This unhappy tendency was now to receive sad confirmation in our weed-puller’s case, for he was suddenly interrupted by the appearance at his gate of Lacrima Traffio.
He rose to meet her, and without inviting her to pass the entrance, for he was extremely nervous of village gossip, and one never knew what a casual passer-by might think, he leant over the low wall and talked with her from that security.
She seemed in a very depressed and pitiable mood and the large dark eyes that fixed themselves upon her friend’s face were full of an inarticulate appeal.
“I cannot endure it much longer,” she said. “It gets worse and worse every day.”
Maurice Quincunx knew perfectly well what she meant, but the curious irritation to which I have just referred drove him to rejoin:
“What gets worse?”
“Their unkindness,” answered the girl with a quick reproachful look, “their perpetual unkindness.”

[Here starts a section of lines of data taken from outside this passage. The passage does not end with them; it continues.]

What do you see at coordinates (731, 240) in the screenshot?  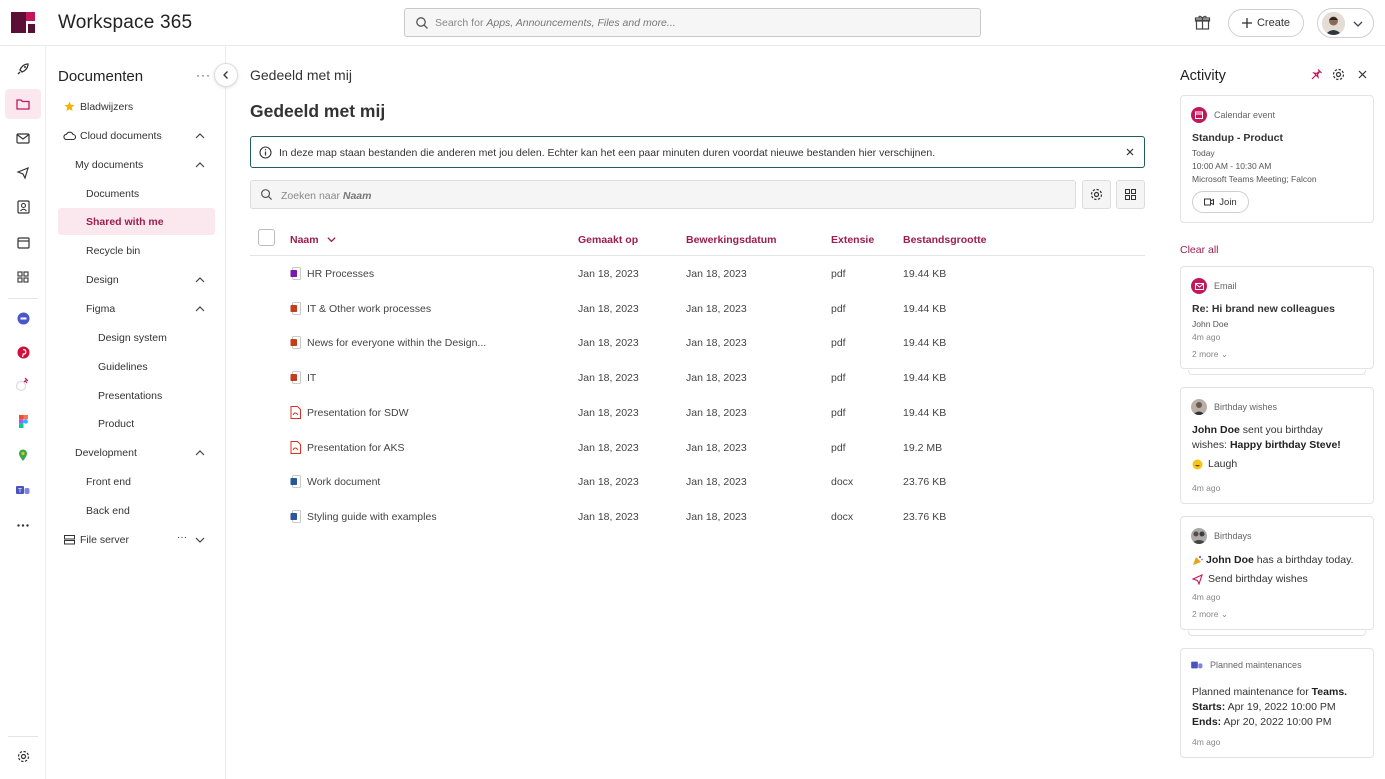 I see `column-header-edited: Bewerkingsdatum` at bounding box center [731, 240].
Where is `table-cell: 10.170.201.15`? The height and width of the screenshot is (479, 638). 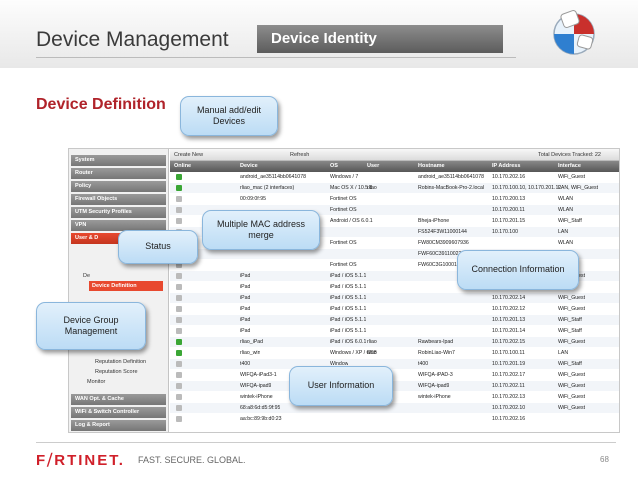
table-cell: 10.170.201.15 is located at coordinates (509, 221).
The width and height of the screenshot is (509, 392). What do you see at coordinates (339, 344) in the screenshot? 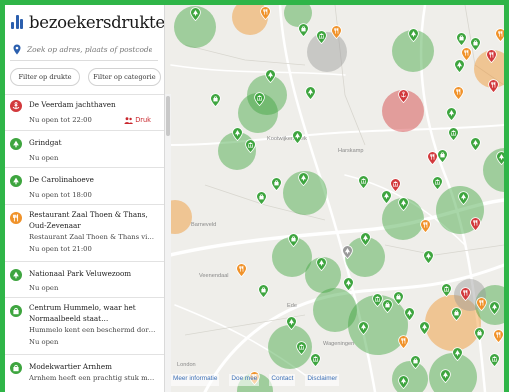
I see `place-label: Wageningen` at bounding box center [339, 344].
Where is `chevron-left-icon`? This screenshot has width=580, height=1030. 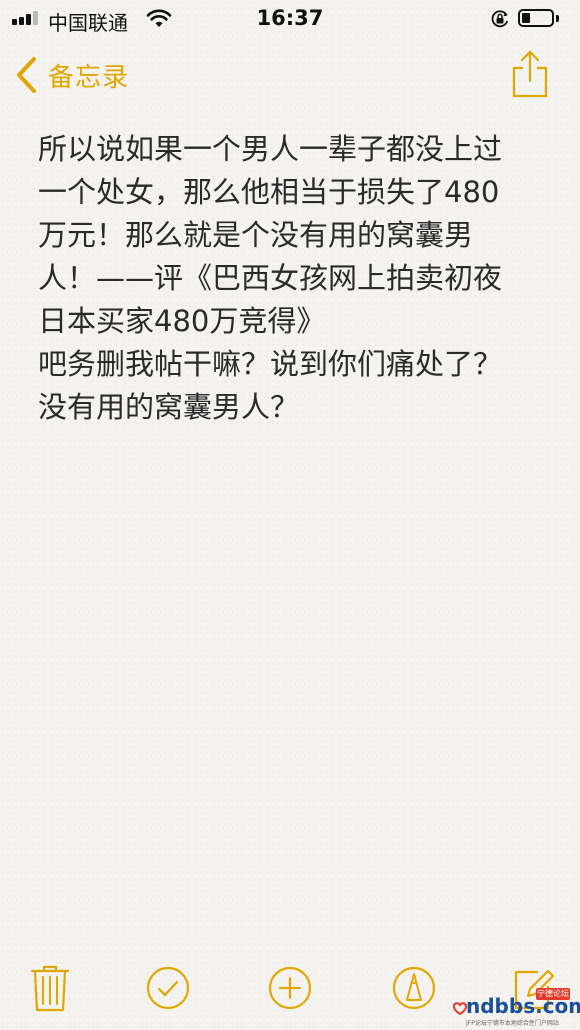 chevron-left-icon is located at coordinates (26, 75).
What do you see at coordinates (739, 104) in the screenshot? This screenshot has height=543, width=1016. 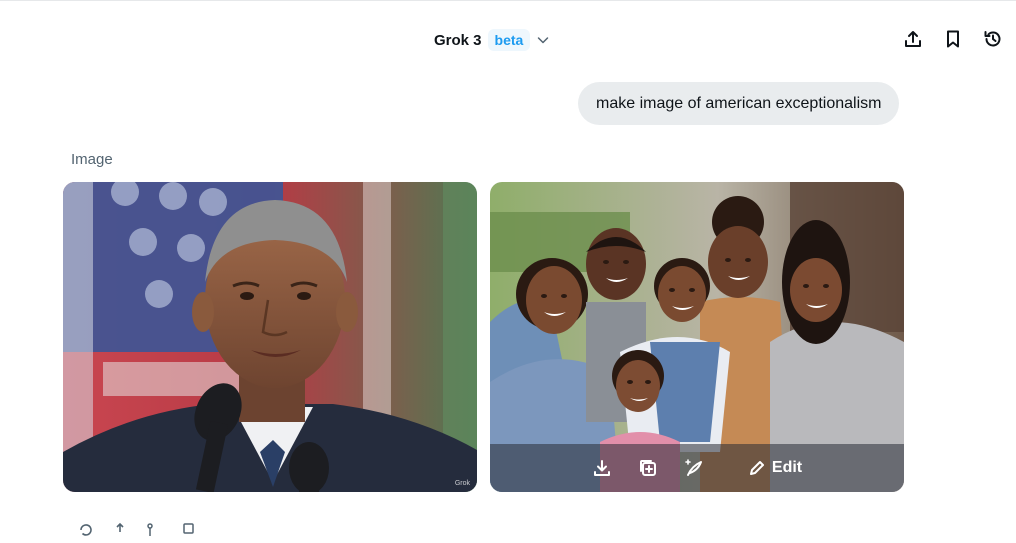 I see `user-message: make image of american exceptionalism` at bounding box center [739, 104].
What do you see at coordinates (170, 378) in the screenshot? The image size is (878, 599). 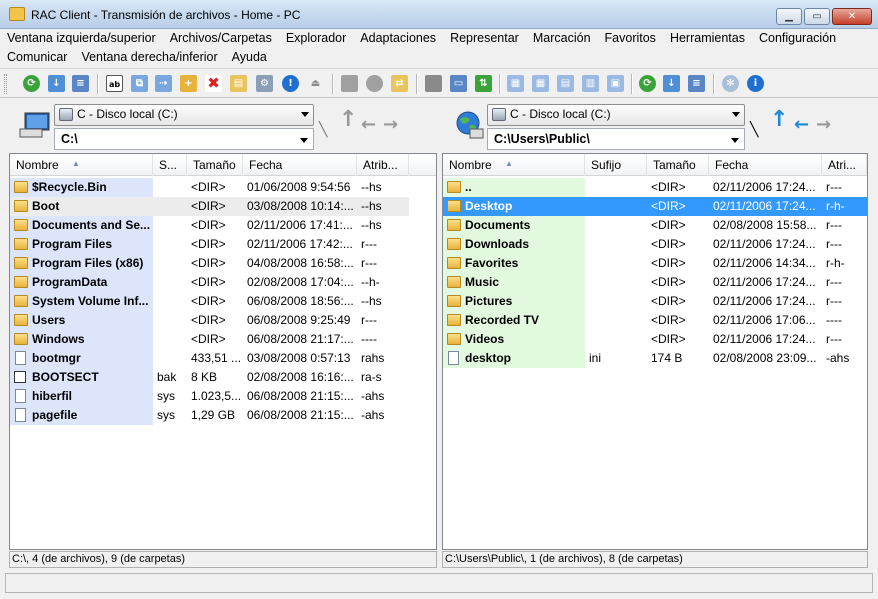 I see `cell-suffix: bak` at bounding box center [170, 378].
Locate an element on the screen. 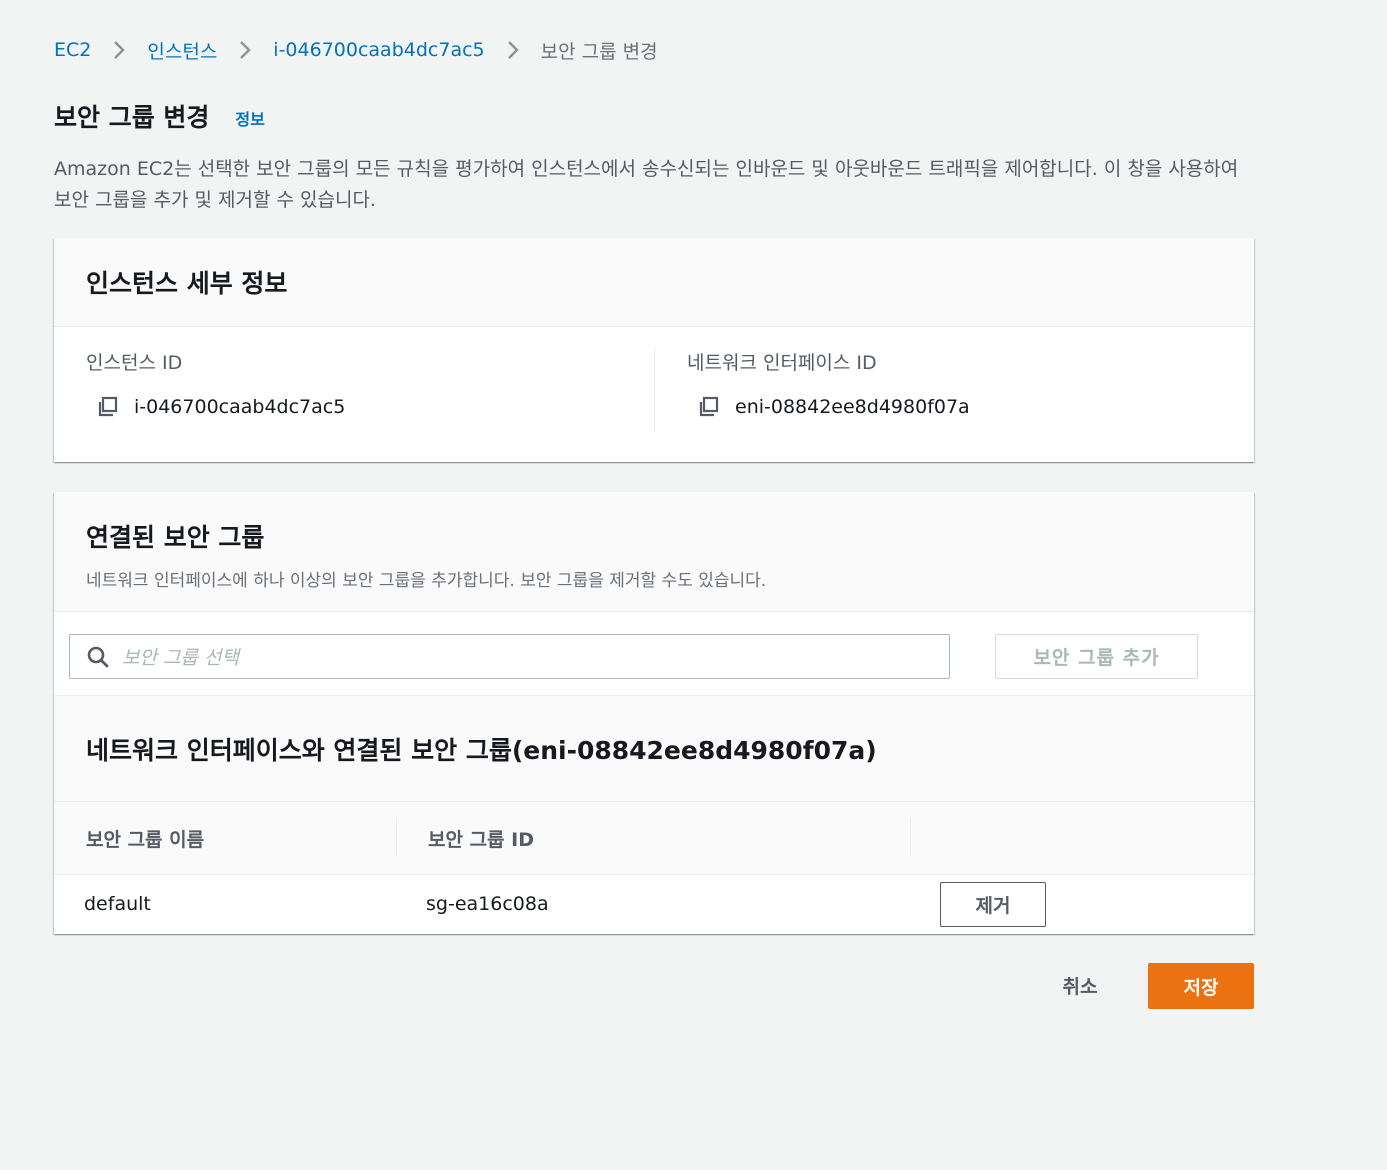  instance-details-title: 인스턴스 세부 정보 is located at coordinates (187, 284).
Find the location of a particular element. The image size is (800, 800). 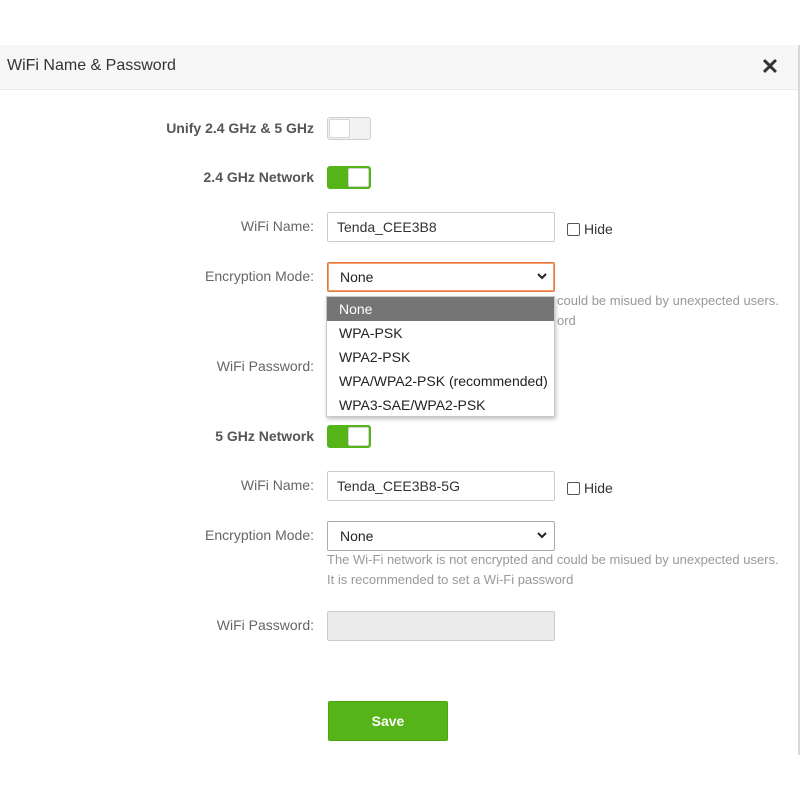

band-5-wifi-name-label: WiFi Name: is located at coordinates (277, 485).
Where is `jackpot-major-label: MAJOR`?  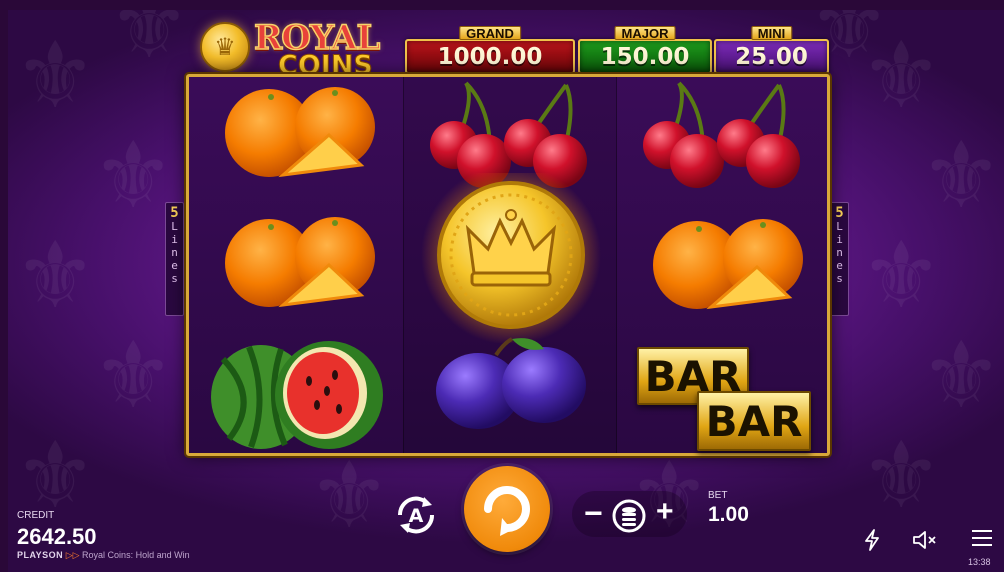 jackpot-major-label: MAJOR is located at coordinates (645, 34).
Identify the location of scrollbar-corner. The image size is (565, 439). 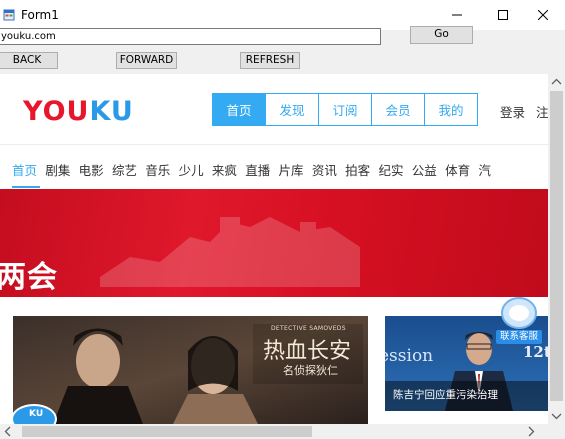
(556, 432).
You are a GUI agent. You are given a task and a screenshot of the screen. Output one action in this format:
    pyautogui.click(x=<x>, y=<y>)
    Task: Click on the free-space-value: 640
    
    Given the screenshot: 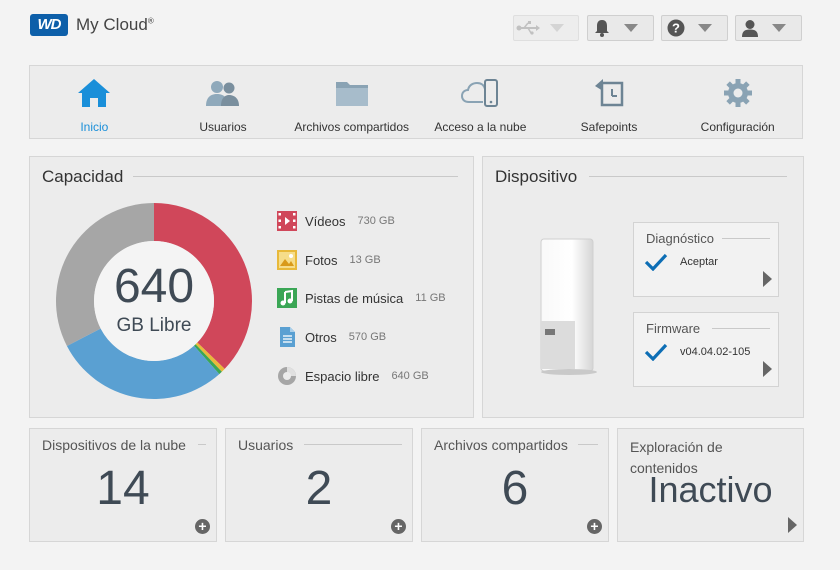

“But they feed you well, don’t they?” said the hermit, removing his hat and rearranging the cabbage-leaf so as to adapt it to the new angle of the sun. “And they don’t beat you. You haven’t to scrub floors or mend clothes. People, like you and I, must be thankful for being allowed to eat and sleep at all on this badly-arranged earth.”
“I keep thinking of Italy,” murmured Lacrima. “I think it is your English ways that trouble me. I don’t believe—I can’t believe—they always mean to be unkind. But English people are so heartless!”
“You seemed to like that Andersen fellow well enough,” grumbled Mr. Quincunx.